Requirements
In the data, rewrite the lines from the one holding "Given: Point to the small red upward arrow" through the one holding "pyautogui.click(x=432, y=230)", inclusive, changing every "brace" to "bracket" and keeping all else unchanged.

Data shown start

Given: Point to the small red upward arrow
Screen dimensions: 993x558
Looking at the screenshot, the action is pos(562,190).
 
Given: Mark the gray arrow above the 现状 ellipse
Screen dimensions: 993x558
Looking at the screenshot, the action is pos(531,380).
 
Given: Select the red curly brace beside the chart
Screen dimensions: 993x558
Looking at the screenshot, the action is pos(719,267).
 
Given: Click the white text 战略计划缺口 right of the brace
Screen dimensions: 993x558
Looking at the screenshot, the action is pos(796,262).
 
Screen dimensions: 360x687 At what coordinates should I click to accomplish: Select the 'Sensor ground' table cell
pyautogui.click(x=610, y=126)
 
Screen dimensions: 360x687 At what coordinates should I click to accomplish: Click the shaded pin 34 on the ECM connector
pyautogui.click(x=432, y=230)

Data shown end
Data shown start

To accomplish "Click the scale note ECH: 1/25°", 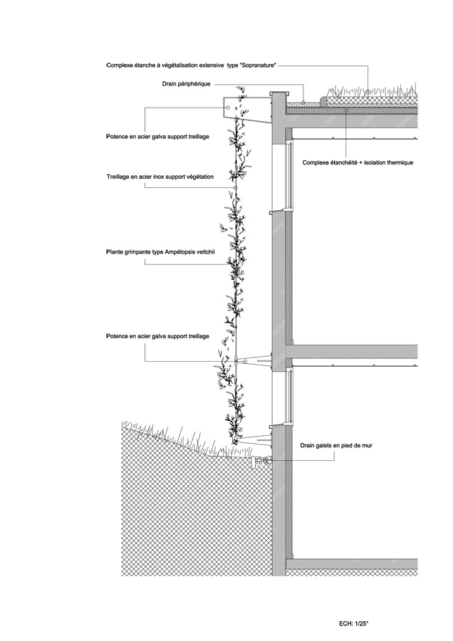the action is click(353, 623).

Data shown end

Output of the task
Given: Point to the small red upward arrow
Screen dimensions: 993x558
Looking at the screenshot, the action is pos(562,190).
 
Given: Mark the gray arrow above the 现状 ellipse
Screen dimensions: 993x558
Looking at the screenshot, the action is pos(531,380).
 
Given: Select the red curly bracket beside the chart
Screen dimensions: 993x558
Looking at the screenshot, the action is pos(719,267).
 
Given: Click the white text 战略计划缺口 right of the bracket
Screen dimensions: 993x558
Looking at the screenshot, the action is pos(796,262).
 
Screen dimensions: 360x687 At what coordinates should I click to accomplish: Select the 'Sensor ground' table cell
pyautogui.click(x=610, y=126)
 
Screen dimensions: 360x687 At what coordinates should I click to accomplish: Click the shaded pin 34 on the ECM connector
pyautogui.click(x=432, y=230)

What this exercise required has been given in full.